Senator Bernie Sanders wants to hand American citizens a direct stake in the future of artificial intelligence—not through charity, but through legislation that would tax the stock of the largest AI companies. On June 1, 2026, Sanders wrote in the New York Times that the American A.I. Sovereign Wealth Fund Act could transform who owns and benefits from the technology reshaping human society.

The proposal arrives at a critical moment. AI is already reshaping economies, workforces, and daily life in ways that most people have barely begun to understand. Sanders frames the issue not as a question of whether AI will change the world, but who will control that change and who will benefit from it. That distinction matters enormously, because the stakes are genuinely high: the technology empowering modern AI systems was built, Sanders argues, on humanity's collective knowledge—books, songs, artwork, journalism, code, scientific research, videos, and ideas spanning generations. Yet the billionaires who commercialized these systems largely did so without permission, acknowledgment, or compensation to the creators whose work trained their models.

The American A.I. Sovereign Wealth Fund Act would work through a one-time 50 percent tax paid not in cash but in stock from the largest AI companies. This would give the federal government voting shares in firms like OpenAI, Anthropic, and xAI, along with equal board representation at each company. That government presence would allow policymakers to block decisions that harm citizens and push for policies that help them—a radical shift from the current model where a handful of tech executives make unilateral choices about technology affecting billions of people.

Sanders modeled the proposal on Norway's sovereign wealth fund, which has grown to enormous size by investing profits from oil revenues. If AI companies continue expanding as analysts predict, the wealth fund would grow alongside them, and the benefits would flow to ordinary Americans rather than concentrating among the world's richest people.

Interestingly, Sanders is not alone in recognizing the stakes. OpenAI itself has proposed a "public wealth fund that provides every citizen—including those not invested in financial markets—with a stake in AI driven economic growth." Anthropic has suggested "national sovereign wealth funds with stakes in AI." Even Elon Musk has called for "universal HIGH INCOME via checks issued by the Federal government" to address unemployment caused by AI. These proposals suggest that some of the industry's own leaders recognize the legitimacy of the public's claim to benefits from AI's enormous wealth-generating potential.

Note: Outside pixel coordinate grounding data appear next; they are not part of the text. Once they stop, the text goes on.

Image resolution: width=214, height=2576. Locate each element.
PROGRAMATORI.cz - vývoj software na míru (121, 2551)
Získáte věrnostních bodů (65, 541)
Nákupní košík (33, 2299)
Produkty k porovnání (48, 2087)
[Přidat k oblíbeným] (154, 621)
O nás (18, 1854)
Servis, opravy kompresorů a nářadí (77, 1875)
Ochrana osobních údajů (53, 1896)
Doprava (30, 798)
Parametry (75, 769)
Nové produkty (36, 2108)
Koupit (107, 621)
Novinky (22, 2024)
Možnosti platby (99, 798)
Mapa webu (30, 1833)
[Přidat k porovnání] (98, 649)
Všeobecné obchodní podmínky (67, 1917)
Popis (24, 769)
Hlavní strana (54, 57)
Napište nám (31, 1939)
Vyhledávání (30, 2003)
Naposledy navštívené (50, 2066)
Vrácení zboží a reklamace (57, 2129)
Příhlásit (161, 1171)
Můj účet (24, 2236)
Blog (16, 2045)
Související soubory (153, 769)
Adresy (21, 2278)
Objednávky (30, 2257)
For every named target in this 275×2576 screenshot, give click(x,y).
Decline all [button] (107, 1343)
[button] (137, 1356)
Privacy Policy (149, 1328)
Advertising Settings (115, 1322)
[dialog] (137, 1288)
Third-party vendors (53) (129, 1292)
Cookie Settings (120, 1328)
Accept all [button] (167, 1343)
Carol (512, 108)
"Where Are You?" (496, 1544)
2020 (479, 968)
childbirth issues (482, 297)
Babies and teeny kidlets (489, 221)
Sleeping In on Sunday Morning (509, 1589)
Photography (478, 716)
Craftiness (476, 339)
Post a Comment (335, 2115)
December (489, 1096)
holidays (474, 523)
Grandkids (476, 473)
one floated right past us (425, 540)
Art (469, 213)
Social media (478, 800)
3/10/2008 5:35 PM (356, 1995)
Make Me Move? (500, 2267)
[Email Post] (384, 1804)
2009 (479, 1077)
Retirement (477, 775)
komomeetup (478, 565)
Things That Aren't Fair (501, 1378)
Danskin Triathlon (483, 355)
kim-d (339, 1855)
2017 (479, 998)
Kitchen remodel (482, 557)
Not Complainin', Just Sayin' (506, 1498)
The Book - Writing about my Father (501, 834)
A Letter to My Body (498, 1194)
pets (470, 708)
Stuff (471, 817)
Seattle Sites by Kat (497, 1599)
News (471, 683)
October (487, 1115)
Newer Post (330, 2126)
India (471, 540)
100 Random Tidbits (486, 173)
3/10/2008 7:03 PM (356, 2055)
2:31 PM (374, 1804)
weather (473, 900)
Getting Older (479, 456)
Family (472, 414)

The central question Sanders raises remains unanswered: Will AI be used to make life better for working families and help eliminate poverty? Or will it simply enrich the billionaires who developed it? The American A.I. Sovereign Wealth Fund Act offers one concrete answer—one that would shift power away from a handful of tech oligarchs and toward democratic processes and ordinary citizens. Whether Congress will embrace it remains to be seen.